Na época, fotógrafos, incluindo os norte-americanos que cobriam o conflito, ficaram perplexos com as imagens da guerra, que registraram realmente o que o país imperialista estava fazendo com o povo vietnamita. Fotos memoráveis como a da menina queimada são lembradas. “A Guerra do Vietnã teve marco importante do uso da imagem como marco de luta”, observa Andrade. “É, talvez, o exemplo mais antigo e quase inaugural de a fotografia interferir numa disputa, numa guerra”, acrescenta.

O fotógrafo Nick Ut, de 21 anos, estava na Estrada 1, entre Saigon e Phnom Penh, registrando o bombardeio a uma distância segura. Quando percebeu civis correndo do vilarejo em chamas na sua direção, ele continou acionando sua máquina. Uma daquelas pessoas em pânico era Kim. A menina de 9 anos tinha rasgado as próprias roupas enquanto o napalm corroía sua pele. Aos prantos e nua, ela gritava: “Nóng quá! Nong quá” (“Muito quente! Muito quente!”).

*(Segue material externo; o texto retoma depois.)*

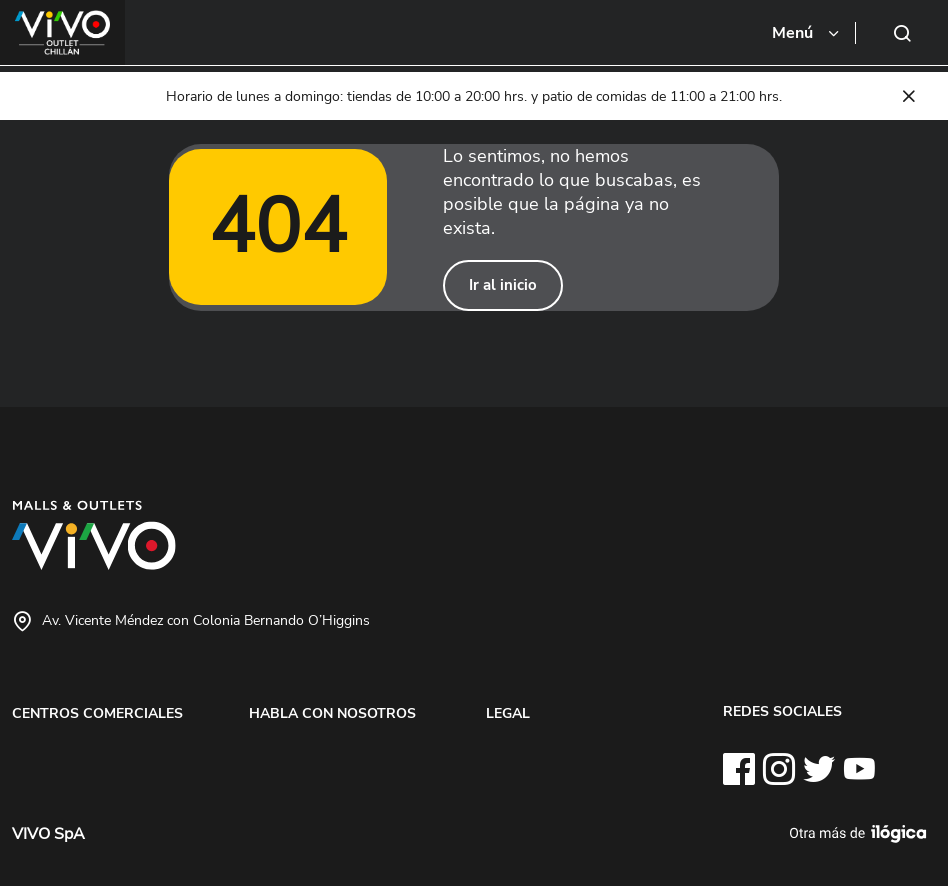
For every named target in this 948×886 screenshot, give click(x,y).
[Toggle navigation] (807, 33)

Comparando com a atualidade, Andrade mencionou a situação da Palestina. Se as notícias chegassem apenas pelo rádio, poderiam causar impacto, mas nada se compara com fotos de crianças, cidades arrebentadas, explosões, medo. “Israel está isolado atualmente”, destaca.
Não alienação
De acordo com Andrade, a não alienação, com o uso consciente da tecnologia e das imagens, torna-se crucial para evitar que essas ferramentas se voltem contra a própria população. Em um contexto de overdose de imagens e informações, especialmente nas redes sociais e na internet, a capacidade de discernimento e a resistência à manipulação são essenciais.
O consumo crítico de imagens, na fotografia e no cinema, segundo Andrade, também pode servir como um remédio para que a avalanche delas, incluindo os registros de conflitos, como as de guerra urbana, não resulte na banalização da violência e do sofrimento. Um olhar crítico e consciente permite ir além da simples visualização, buscando compreender o contexto e o propósito da imagem, em vez de ser apenas mais uma massa de consumo e de manobra exposta a um bombardeio visual que pode dessensibilizar e desumanizar.